Es difícil para una nación tener que esperar la muerte de alguien querido, pero es más difícil saber que la propia muerte es el centro de las habladurías nacionales. Un hombre de grandes ideas, de pensamientos profundos y de complejas interpretaciones de la realidad es una especie de espíritu en estas extrañas naciones del trópico, similares a voces de conciencia eterna que castigan y condenan los vergonzosos comportamientos populares. Todos y cada uno abren los oídos atentos a las palabras de estos sabios, pero al escuchar sus reproches decorados y sus condenas viran los ojos al suelo en evidente actitud de vergüenza y caminan luego de vuelta a sus casas, a ser como siempre han sido.

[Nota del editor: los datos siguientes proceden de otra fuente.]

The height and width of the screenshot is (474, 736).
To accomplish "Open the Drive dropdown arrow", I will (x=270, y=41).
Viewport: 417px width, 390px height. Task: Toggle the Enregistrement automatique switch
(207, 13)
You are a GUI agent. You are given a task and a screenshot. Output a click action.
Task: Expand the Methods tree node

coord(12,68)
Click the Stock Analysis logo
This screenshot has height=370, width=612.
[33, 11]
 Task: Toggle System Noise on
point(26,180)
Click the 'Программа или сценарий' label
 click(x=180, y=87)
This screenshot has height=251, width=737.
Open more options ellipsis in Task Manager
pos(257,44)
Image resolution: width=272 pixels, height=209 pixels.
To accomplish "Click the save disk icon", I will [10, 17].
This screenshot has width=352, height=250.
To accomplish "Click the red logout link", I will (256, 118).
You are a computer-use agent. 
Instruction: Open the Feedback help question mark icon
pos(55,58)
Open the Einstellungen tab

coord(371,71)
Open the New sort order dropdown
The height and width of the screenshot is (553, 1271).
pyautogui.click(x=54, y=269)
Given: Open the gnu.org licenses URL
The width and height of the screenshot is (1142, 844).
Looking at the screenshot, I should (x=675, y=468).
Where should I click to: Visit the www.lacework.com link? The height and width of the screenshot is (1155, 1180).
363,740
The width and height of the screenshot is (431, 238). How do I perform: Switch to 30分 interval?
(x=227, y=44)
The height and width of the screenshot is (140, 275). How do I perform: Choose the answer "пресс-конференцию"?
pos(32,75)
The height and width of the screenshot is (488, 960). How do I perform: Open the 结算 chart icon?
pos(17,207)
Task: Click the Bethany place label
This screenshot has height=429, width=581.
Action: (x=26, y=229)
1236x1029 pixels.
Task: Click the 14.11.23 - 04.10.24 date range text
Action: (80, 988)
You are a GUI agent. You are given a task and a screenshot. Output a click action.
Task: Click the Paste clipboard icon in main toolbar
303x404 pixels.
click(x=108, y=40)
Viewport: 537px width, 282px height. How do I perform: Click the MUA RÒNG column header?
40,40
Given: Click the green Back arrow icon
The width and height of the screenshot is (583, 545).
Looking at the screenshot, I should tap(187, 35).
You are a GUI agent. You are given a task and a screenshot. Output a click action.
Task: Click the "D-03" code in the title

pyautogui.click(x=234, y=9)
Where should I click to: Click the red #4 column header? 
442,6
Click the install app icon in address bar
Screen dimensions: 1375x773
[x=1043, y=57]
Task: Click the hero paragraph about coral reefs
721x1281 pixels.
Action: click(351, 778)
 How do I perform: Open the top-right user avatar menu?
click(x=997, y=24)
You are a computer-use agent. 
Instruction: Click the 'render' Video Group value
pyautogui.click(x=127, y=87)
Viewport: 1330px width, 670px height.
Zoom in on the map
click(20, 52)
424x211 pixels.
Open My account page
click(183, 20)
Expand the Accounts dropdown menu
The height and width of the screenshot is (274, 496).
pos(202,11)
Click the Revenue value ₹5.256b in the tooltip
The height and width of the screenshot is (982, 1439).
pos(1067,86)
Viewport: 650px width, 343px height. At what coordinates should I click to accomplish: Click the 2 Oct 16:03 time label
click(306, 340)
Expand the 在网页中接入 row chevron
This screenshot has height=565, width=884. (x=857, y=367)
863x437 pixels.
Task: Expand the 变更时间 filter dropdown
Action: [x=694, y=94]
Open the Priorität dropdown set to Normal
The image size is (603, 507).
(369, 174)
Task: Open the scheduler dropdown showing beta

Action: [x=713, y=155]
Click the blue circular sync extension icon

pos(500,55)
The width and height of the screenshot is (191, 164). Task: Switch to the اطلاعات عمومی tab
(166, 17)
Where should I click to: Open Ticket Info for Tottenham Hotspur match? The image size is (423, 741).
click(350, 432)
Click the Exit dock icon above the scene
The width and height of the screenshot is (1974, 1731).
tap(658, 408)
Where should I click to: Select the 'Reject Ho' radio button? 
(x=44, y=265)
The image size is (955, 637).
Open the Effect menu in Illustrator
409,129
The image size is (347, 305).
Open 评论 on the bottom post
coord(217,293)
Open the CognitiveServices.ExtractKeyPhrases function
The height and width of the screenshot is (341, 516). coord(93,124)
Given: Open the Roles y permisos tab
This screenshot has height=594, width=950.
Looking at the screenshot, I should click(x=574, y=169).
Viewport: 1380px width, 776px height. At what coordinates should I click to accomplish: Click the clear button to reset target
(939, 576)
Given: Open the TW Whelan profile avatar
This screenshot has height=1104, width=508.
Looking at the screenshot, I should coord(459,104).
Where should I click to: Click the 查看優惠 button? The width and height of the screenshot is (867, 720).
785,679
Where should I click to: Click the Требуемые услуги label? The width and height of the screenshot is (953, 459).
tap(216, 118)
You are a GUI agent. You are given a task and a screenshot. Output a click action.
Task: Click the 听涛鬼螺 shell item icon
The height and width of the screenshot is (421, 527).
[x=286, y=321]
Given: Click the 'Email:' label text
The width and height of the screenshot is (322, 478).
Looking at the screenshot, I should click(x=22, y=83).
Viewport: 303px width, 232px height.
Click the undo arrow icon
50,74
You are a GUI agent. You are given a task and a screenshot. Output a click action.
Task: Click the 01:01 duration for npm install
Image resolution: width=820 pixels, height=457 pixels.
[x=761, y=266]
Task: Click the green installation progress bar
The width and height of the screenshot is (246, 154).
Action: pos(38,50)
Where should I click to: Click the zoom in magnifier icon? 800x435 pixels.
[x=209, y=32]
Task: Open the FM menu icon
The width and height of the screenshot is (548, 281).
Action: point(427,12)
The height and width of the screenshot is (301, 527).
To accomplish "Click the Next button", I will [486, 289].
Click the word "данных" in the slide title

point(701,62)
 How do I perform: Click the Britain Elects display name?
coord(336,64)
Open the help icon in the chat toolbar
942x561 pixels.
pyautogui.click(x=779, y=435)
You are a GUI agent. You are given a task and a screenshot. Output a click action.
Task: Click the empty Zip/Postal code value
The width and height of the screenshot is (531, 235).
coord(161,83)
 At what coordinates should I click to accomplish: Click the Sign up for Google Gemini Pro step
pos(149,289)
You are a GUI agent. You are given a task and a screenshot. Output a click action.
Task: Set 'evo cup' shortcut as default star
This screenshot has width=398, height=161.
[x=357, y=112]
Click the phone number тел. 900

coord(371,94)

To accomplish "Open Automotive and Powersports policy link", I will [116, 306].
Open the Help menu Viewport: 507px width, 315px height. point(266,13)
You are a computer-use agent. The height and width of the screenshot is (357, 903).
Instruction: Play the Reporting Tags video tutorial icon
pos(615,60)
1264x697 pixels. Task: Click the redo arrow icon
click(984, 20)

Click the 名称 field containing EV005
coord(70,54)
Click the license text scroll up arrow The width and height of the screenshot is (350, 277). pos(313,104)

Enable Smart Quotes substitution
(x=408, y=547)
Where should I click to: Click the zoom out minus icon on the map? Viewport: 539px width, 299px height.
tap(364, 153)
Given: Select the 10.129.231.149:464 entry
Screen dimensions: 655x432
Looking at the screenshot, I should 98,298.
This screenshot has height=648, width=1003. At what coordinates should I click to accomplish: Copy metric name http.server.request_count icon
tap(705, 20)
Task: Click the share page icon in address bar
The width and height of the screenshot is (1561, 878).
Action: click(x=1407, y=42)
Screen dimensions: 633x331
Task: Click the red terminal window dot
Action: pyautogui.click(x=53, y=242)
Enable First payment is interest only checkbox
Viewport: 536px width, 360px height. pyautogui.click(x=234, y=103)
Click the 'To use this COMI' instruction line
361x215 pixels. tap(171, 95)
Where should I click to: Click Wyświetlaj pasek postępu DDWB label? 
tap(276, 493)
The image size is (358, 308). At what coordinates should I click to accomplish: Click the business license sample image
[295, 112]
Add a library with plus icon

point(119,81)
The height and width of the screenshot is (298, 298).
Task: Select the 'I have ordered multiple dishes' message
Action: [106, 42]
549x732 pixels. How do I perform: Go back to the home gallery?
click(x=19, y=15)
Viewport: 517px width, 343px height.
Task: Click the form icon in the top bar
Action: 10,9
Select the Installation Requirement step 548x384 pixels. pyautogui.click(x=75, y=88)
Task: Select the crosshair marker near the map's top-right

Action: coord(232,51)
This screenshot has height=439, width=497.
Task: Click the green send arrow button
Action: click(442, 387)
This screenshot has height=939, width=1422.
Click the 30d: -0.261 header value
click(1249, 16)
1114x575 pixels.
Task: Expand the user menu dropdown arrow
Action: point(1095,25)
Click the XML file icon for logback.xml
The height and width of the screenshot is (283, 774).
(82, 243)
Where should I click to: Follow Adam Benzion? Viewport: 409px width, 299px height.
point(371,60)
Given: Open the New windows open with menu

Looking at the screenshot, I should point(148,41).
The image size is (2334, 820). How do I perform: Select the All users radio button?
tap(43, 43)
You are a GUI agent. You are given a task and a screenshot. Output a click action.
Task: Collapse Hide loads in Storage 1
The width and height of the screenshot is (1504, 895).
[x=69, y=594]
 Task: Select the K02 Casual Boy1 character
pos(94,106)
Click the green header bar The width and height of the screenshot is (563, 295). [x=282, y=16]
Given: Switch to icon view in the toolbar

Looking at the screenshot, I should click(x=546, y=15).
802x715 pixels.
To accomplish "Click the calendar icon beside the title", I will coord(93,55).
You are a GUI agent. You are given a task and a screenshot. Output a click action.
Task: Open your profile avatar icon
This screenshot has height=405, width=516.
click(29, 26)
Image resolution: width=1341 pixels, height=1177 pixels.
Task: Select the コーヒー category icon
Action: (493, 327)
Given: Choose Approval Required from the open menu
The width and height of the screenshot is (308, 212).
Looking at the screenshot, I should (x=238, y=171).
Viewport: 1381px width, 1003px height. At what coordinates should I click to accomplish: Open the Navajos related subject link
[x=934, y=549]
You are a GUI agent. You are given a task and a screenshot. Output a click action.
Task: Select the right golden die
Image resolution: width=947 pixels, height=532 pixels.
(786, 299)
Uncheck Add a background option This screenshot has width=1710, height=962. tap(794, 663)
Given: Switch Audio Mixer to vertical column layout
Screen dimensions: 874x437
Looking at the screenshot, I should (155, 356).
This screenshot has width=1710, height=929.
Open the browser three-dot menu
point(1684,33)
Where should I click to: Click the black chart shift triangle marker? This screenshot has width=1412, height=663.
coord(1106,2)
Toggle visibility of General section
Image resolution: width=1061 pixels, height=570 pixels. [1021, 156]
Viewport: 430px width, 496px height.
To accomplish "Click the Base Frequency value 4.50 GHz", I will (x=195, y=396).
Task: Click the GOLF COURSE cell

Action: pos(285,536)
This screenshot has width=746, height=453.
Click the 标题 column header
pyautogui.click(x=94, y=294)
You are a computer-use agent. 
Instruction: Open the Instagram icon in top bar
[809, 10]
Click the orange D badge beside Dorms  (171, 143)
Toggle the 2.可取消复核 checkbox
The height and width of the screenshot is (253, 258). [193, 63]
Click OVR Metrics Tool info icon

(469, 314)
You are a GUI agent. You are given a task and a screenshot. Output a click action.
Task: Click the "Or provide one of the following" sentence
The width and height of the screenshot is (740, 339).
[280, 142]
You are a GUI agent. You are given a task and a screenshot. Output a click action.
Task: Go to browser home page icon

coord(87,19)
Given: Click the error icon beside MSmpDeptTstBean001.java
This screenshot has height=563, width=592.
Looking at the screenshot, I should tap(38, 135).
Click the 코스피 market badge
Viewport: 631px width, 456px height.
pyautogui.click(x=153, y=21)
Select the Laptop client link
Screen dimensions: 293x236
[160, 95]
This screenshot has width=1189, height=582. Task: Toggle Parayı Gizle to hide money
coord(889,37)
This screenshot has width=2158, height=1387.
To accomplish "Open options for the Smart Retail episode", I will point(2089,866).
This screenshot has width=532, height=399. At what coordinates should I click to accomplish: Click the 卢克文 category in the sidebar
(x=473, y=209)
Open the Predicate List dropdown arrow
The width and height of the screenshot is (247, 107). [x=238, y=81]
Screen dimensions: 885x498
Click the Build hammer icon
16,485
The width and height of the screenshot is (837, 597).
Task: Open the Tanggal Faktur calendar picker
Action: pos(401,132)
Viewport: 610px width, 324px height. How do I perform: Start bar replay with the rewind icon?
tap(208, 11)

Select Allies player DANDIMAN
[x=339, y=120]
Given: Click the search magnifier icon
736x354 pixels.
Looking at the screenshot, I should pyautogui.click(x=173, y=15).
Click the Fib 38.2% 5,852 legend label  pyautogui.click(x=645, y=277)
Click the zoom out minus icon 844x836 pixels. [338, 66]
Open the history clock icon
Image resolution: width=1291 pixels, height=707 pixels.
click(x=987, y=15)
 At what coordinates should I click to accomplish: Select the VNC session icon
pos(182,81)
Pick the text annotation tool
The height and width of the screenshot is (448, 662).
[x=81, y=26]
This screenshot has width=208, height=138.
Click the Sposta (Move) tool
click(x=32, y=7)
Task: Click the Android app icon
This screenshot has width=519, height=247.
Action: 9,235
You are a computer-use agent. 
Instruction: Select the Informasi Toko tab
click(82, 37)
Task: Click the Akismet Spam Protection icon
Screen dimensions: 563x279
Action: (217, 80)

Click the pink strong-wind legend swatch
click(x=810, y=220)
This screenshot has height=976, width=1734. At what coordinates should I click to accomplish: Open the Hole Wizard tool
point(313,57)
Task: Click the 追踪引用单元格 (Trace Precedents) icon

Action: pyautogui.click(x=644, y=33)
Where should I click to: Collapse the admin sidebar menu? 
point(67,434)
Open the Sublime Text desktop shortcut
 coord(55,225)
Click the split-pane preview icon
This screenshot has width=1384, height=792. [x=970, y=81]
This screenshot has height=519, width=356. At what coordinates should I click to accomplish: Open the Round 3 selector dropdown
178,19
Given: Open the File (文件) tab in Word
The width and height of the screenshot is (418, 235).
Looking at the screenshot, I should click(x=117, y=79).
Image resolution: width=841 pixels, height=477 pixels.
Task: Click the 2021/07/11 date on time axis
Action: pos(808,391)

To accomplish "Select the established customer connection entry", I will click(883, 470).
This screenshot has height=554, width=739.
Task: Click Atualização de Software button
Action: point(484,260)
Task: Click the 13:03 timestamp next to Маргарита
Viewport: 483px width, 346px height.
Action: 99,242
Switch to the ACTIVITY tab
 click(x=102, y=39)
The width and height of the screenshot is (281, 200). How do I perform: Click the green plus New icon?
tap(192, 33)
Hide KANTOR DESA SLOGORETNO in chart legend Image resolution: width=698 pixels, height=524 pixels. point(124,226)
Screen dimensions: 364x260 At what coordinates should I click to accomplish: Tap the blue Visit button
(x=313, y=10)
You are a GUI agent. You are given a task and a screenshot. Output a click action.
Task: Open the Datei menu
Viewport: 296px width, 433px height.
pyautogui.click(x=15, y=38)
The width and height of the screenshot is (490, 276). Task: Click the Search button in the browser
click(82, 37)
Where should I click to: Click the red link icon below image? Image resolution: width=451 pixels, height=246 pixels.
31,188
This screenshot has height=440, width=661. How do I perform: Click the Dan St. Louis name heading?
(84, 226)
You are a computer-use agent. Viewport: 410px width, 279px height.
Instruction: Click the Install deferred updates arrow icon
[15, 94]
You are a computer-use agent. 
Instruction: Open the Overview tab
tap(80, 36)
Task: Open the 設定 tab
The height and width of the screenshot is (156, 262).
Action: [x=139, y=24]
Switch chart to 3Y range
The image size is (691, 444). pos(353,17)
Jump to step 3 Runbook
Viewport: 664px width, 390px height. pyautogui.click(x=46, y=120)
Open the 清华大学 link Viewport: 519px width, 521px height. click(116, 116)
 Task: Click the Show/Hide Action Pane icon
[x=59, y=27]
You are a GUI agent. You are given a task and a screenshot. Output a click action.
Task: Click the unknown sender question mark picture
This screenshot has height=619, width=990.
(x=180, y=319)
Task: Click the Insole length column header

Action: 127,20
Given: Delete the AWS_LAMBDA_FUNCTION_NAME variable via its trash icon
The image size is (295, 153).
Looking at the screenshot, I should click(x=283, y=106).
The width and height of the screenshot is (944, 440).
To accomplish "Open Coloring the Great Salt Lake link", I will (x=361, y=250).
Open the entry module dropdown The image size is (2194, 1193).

A lo mejor se reprochan a sí mismos y en público su vida más marginal que digna, pero las voces de los sabios retumban luego sólo en el eco lánguido de las academias, pues en las calles el vergonzoso bullicio de la gente acalla las conciencias.
Así que la ciudad se expandía abajo, lejos del minimalista apartamento de aquel hombre sabio que moría lentamente, varios pisos más arriba. El único recuerdo de la ciudad que llegaba hasta allí era algún eco melancólico ya vencido por el aire o de alguna bocina impertinente que se atrevía a molestar. Y también el perfil de la ciudad que cortaba el cielo con la forma de sus rascacielos. Aquella muerte de cortinas abiertas le permitía el moribundo observar el país al que tanto habló y del cual recibió como toda respuesta silencio total.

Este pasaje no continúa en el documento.